In his opening statements, Assistant U.S. Attorney Marc Haws laid out the charges, the names of primary players in the case, dates of significance to the government's case, relevant places that include the Steeles' Sagle home and Cyndi Steele's mother's home in Oregon City, Ore., and alleged motives.
"He suspected she had a boyfriend," Haws said. She had been spending so much time in Oregon in the spring of 2010, teaching dancing and caring for her mother. "He resented Cyndi."
He said Steele began to carry on a "dalliance" by Internet with a Russian woman, who Haws promised would be testifying in the trial, by video, because of the distance.
"It's a story of a man who wanted to hire somebody to murder his wife," Haws. "He is adept at pressuring people to do things he wanted them to do."

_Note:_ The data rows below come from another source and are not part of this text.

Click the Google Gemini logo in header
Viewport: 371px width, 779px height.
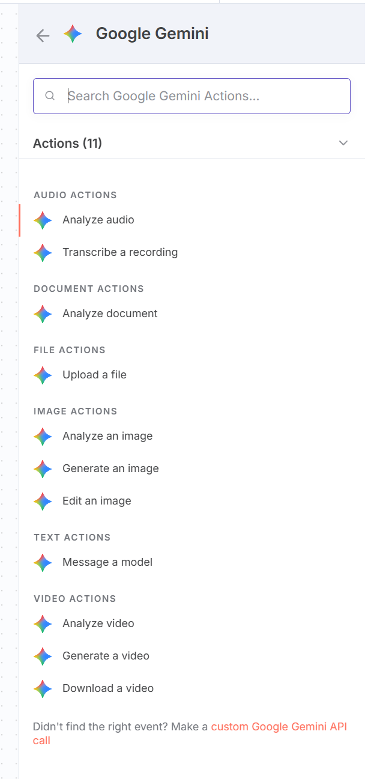tap(73, 34)
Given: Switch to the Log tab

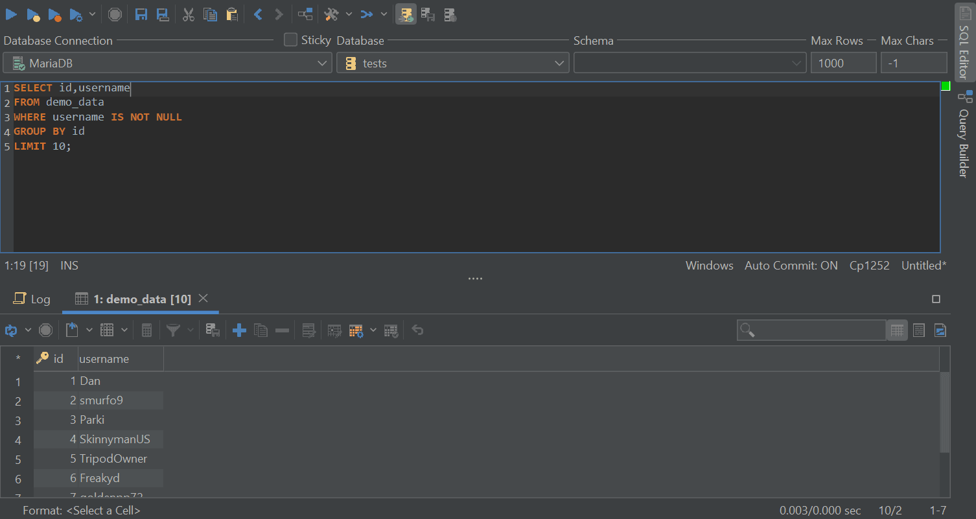Looking at the screenshot, I should (x=32, y=299).
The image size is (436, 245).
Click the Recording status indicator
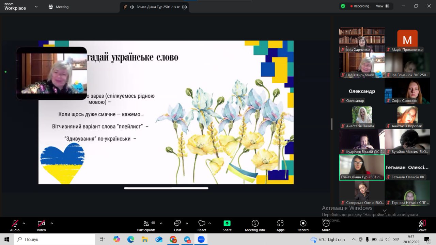tap(360, 6)
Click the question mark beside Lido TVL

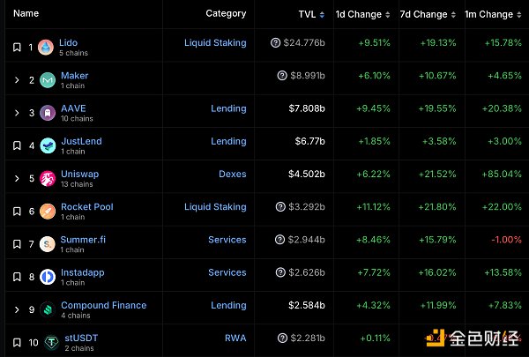[276, 43]
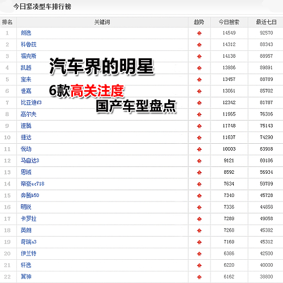
Task: Click the red up arrow for 高尔夫
Action: 199,114
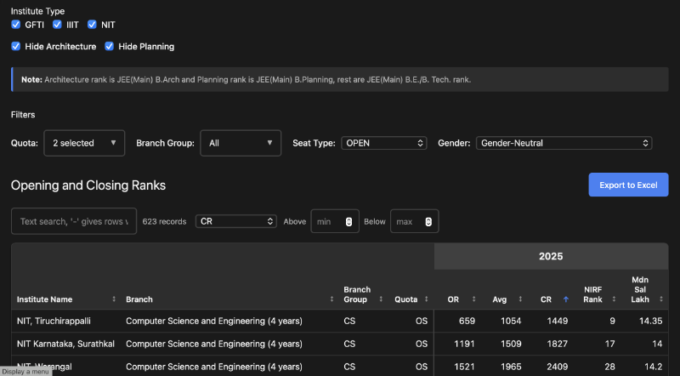This screenshot has height=376, width=680.
Task: Sort by NIRF Rank column icon
Action: 614,299
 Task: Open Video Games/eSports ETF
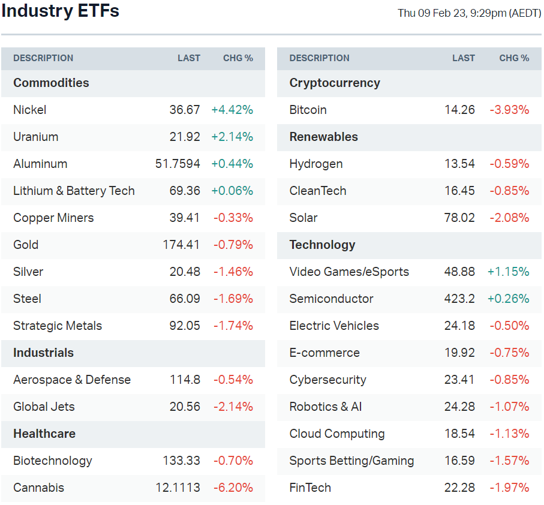point(349,272)
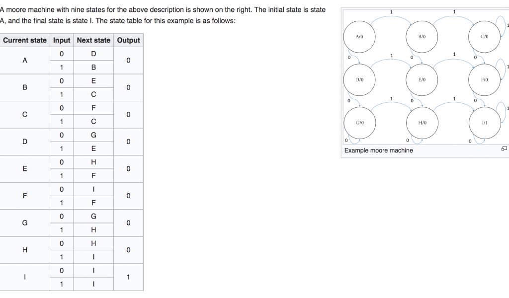The width and height of the screenshot is (509, 298).
Task: Click current state cell "A" in table
Action: point(25,61)
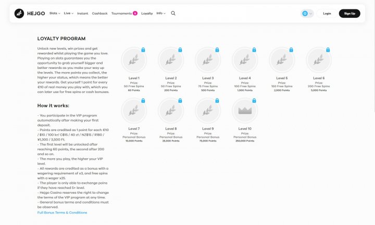Open the Loyalty menu item
The height and width of the screenshot is (225, 375).
147,14
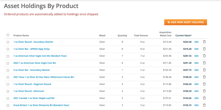
Task: Check the box for 1 oz American Silver Eagle Random Year
Action: pyautogui.click(x=8, y=56)
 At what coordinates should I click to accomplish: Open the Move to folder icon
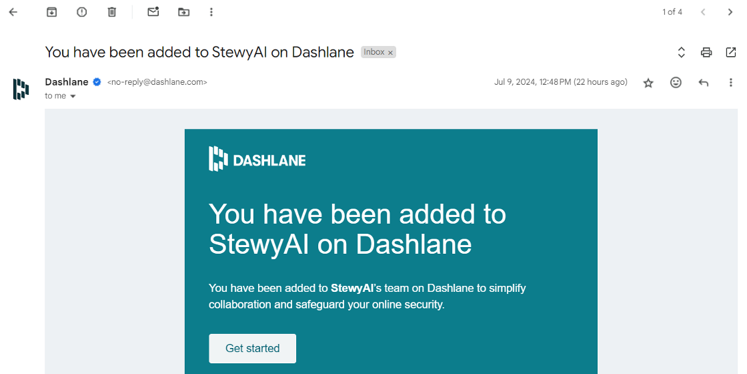183,12
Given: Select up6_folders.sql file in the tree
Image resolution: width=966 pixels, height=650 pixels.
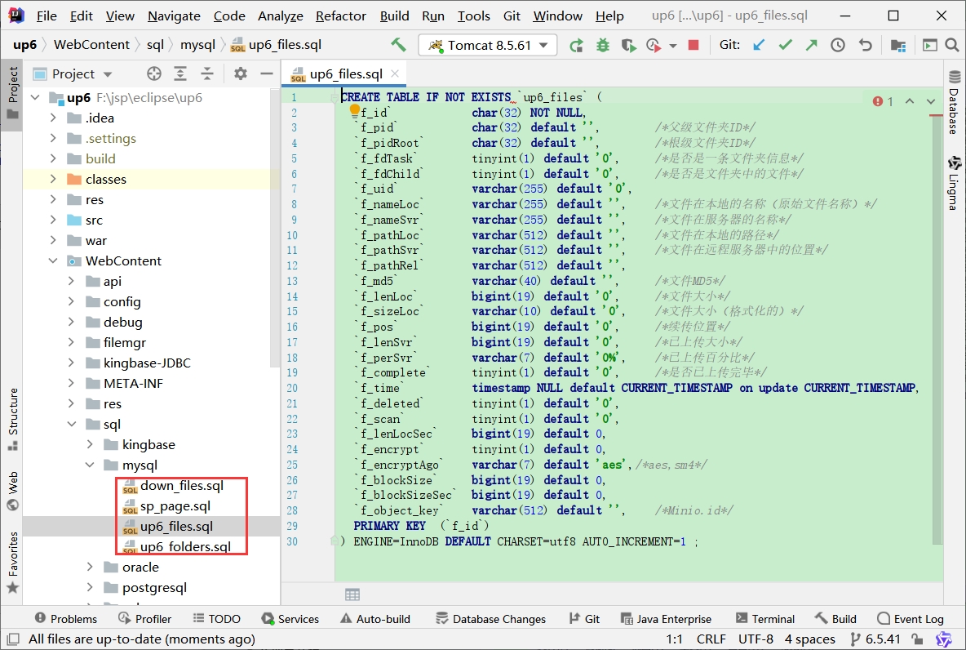Looking at the screenshot, I should pyautogui.click(x=185, y=547).
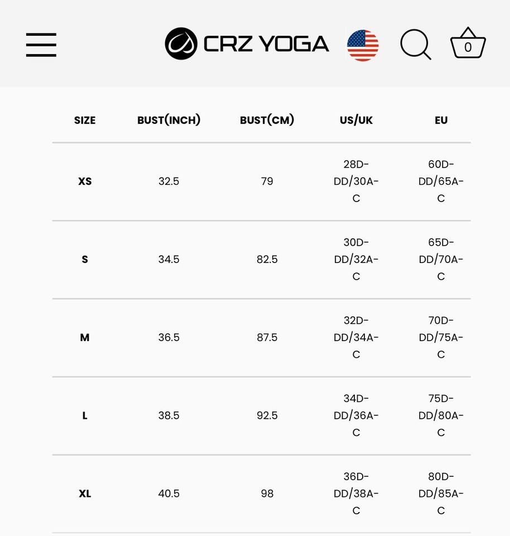Click the 32.5 bust inch value
This screenshot has width=510, height=536.
169,181
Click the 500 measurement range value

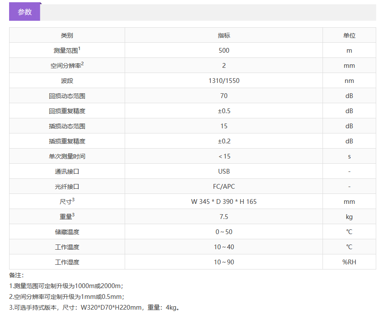(224, 51)
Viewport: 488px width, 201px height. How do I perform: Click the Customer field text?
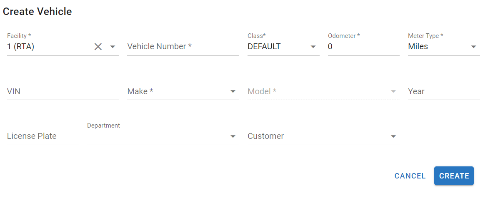[266, 136]
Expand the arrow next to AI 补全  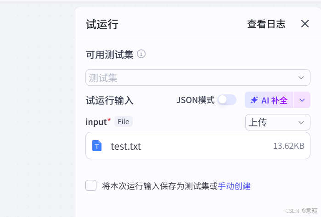tap(302, 100)
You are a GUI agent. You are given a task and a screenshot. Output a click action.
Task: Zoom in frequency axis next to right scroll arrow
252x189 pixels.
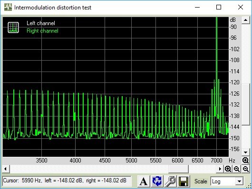coord(228,169)

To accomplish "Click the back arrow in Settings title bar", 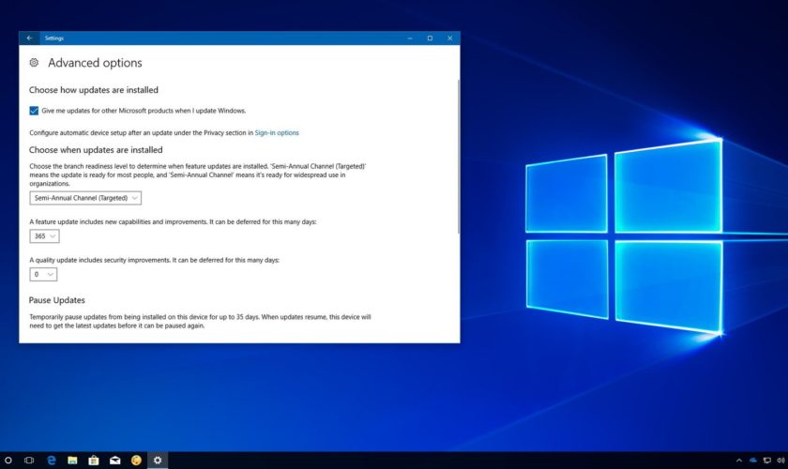I will 29,38.
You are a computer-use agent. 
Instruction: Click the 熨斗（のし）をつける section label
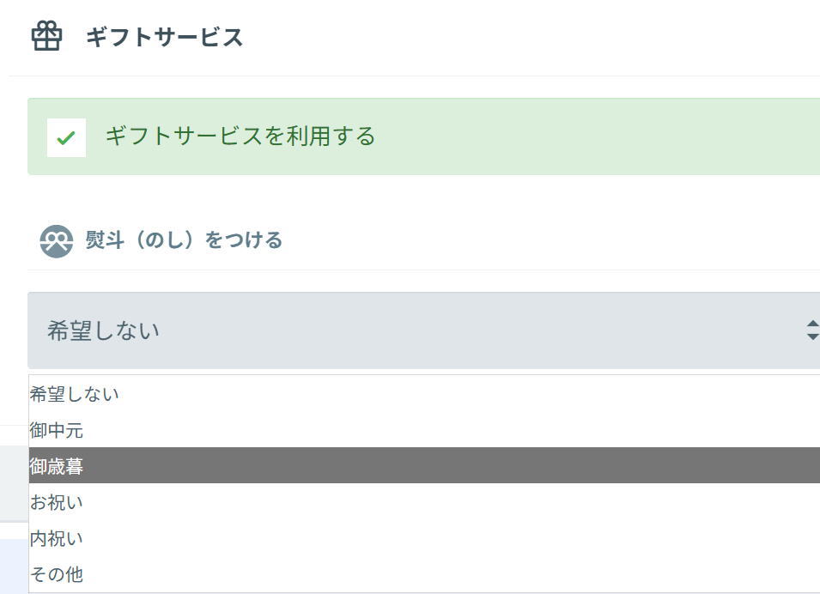click(x=184, y=240)
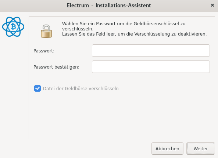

FBI agent Mike Sotka was the first witness called to testify.
He said law enforcement officers delivered a fake notification to Steele at his home just before arresting him, reporting his wife had been killed. Sotka said he had decided to do this to see how Steele would react.
Then, Sotka said they broke the news that they knew of the alleged murder-for-hire plot and investigators had spoken with Fairfax. At this point, Sotka and other law enforcement officials at Steele's house immediately could smell fecal matter in the air and Sotka said he believed Steele had "defecated" in his pants.
The trial continues today. Steele could spend the rest of his life in prison if found guilty of the murder-for-hire count and related charges.